Do not perform random micro code-tuning because you have a gut feeling it will be faster. Compilers all have slightly different implementations of things and what is true on one compiler on one environment may be false on another configuration.
To tackle that comment about fewer parameters: the process of "inlining" functions essentially removes the overhead related to calling a function. Chances are a small function will be automatically in-lined by the compiler, but you can suggest a function be inlined as well.
In a different language, C++, the new standard coming out supports perfect forwarding, and perfect move semantics with rvalue references which removes the need for temporaries in certain cases which can reduce the cost of calling a function.
I suspect you're prematurely optimizing, however, you should not be this concerned with performance until you've discovered your real bottlenecks.
Absolutly not! The only "performance" difference is when variables are initialised
int anint = 42;
vs
static int anint = 42;
In the first case the integer will be set to 42 every time the function is called in the second case ot will be set to 42 when the program is loaded.

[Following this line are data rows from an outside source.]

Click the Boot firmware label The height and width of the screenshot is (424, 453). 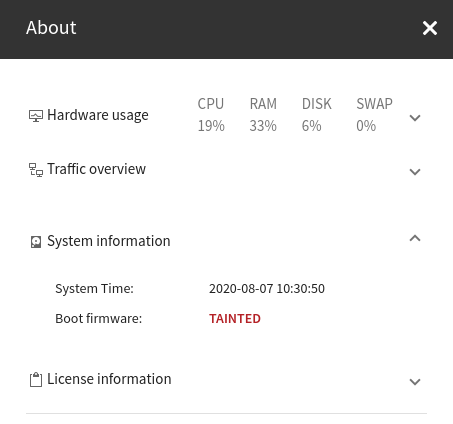coord(99,319)
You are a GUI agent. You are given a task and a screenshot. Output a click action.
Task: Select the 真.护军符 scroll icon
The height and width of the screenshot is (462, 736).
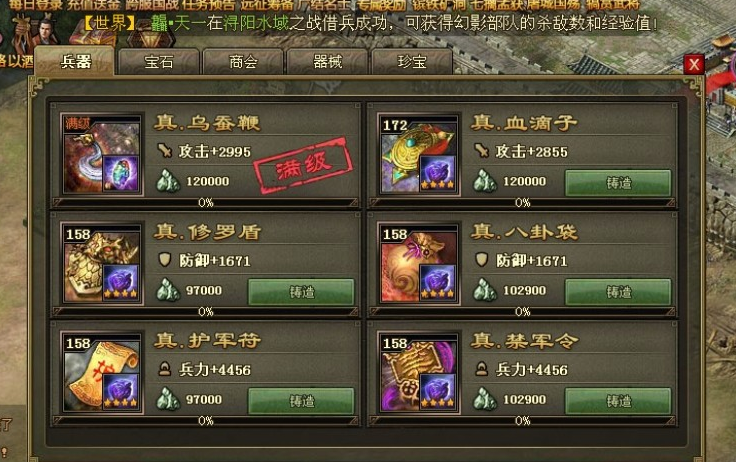click(102, 372)
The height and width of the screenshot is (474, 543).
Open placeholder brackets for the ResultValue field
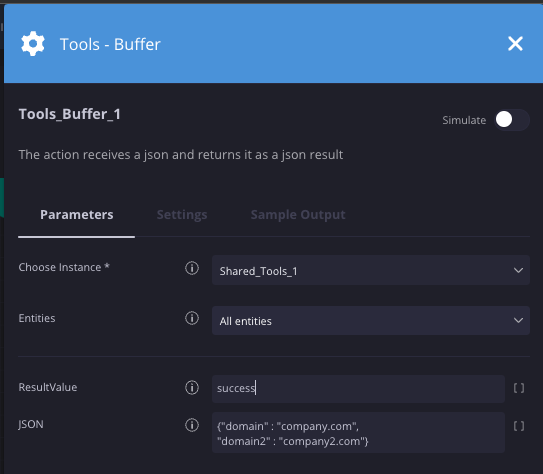tap(519, 388)
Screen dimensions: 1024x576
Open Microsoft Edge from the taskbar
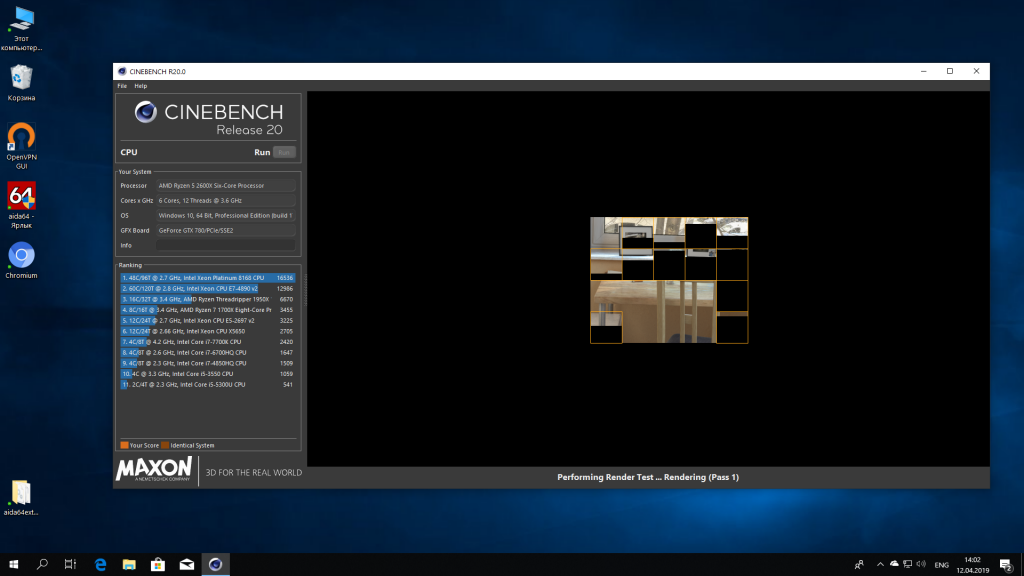[100, 565]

However the difference is so trivial as to be barely noticable. Its a common misconception that storage has to be allocated for "automatic" variables on every call. This is not so C uses the already allocated space in the stack for these variables.
Static variables may actually slow you down as its some aggresive optimisations are not possible on static variables. Also as locals are in a contiguous area of the stack they are easier to cache efficiently.
There is no one answer to this. It will vary with the CPU, the compiler, the compiler flags, the number of local variables you have, what the CPU's been doing before you call the function, and quite possibly the phase of the moon.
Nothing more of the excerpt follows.